Imagine this all to common scenario – Billy and his friend Ricky are talking one evening over dinner. Both of these men are adults, have jobs, most of the needs are met, but Billy still feels depressed.


“Look Billy, you only feel how you want to feel, you just have to change your perspective!” says Ricky.

“Easy for you to say. I try to stay positive, but no matter what, I just wake up feeling like the world is against me. I’ve been so sluggish that I’ve even called in sick a few times just because the stress was too overwhelming,” says Billy.

“What do you mean? Work bogging you down with some crazy projects? You shouldn’t get so worked up!” asked Ricky.

“No, just the idea that I would have to be at work. Stuck in the office, working in a system where I don’t really matter, feeling the judgement from co-workers, and getting nit-picked by managers…” Billy trails off.

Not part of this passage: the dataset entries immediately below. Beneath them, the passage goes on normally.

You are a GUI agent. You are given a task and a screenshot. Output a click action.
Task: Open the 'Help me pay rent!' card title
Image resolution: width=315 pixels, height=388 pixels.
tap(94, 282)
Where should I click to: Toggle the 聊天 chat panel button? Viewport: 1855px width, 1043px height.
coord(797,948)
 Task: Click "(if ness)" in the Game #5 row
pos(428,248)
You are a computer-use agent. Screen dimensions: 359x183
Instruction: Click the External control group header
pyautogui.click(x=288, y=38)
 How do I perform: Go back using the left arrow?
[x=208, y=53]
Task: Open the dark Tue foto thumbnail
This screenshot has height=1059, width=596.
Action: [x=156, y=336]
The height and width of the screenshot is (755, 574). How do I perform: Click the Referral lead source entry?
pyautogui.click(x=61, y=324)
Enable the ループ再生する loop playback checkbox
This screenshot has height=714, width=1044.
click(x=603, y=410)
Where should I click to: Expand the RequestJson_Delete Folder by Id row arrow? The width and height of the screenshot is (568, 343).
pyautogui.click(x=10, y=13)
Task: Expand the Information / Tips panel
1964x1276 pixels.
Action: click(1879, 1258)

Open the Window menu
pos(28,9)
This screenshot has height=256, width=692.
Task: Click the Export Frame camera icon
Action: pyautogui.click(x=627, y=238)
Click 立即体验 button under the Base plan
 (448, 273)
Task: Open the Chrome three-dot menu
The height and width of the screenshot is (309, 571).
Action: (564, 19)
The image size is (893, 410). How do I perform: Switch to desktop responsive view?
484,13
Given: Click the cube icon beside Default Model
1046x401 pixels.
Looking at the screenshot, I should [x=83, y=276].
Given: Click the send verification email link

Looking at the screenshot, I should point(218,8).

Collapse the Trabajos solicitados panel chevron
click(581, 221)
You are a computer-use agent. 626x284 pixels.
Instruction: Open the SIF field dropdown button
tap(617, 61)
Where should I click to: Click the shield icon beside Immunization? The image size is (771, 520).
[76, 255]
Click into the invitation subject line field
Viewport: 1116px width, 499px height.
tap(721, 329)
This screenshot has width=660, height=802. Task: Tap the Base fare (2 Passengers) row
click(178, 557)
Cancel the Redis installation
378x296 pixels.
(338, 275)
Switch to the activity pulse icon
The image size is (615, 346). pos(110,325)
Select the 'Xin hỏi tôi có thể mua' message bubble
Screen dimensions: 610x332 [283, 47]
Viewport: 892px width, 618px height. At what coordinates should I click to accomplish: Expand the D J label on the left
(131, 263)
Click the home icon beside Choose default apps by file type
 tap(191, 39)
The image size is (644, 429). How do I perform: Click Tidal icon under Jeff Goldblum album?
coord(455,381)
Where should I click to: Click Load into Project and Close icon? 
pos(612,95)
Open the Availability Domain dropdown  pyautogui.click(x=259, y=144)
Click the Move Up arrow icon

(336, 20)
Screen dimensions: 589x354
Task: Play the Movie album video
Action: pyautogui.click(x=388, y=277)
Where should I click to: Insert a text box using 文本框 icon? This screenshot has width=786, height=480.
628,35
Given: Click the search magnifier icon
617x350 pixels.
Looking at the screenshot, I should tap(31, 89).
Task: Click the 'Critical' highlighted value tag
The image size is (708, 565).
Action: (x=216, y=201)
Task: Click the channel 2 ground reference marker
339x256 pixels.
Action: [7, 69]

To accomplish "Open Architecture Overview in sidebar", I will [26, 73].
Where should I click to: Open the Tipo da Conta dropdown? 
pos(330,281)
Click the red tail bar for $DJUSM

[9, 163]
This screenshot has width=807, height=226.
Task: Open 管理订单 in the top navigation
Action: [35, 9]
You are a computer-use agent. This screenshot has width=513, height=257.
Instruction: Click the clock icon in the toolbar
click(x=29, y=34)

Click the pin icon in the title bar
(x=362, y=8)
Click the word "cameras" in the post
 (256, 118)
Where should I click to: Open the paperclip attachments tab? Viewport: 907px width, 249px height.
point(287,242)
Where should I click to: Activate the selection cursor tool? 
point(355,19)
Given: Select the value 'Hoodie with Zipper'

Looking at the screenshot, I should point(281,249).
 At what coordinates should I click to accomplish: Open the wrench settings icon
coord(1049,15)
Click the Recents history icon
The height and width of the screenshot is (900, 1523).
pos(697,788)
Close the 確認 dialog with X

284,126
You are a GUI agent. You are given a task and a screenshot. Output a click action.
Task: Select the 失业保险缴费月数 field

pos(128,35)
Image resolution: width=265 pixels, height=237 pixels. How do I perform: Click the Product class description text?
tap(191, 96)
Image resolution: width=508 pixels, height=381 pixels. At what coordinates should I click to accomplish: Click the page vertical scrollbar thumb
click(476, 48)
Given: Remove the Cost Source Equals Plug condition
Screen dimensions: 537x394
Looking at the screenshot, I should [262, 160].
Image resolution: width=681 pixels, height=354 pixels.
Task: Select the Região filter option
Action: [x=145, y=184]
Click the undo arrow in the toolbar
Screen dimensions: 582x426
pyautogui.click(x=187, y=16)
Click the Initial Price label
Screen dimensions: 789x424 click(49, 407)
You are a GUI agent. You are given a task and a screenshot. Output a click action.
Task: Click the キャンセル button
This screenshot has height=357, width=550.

“Just think about this. You have a job, you have a place to stay, you have a car, a degree, and everything you could ever need. The only person making you feel bad is you! You need to start looking on the brighter side and you’ll see! You only feel as bad as you CHOOSE to feel!” exclaims Ricky.


I know I have heard this conversation and have even been a part of it. I’ve had people tell me that perspective is the one and only thing that matters. Perspective can help in some cases, such as someone having a warped or maladaptive view of the world. How did they begin to have this view? Was their warped perspective a result of maladative thinking, or were they unable to thrive in their environment? Perspective is certainly important, but our Western ideology puts too much emphasis on the person and not enough on the situation.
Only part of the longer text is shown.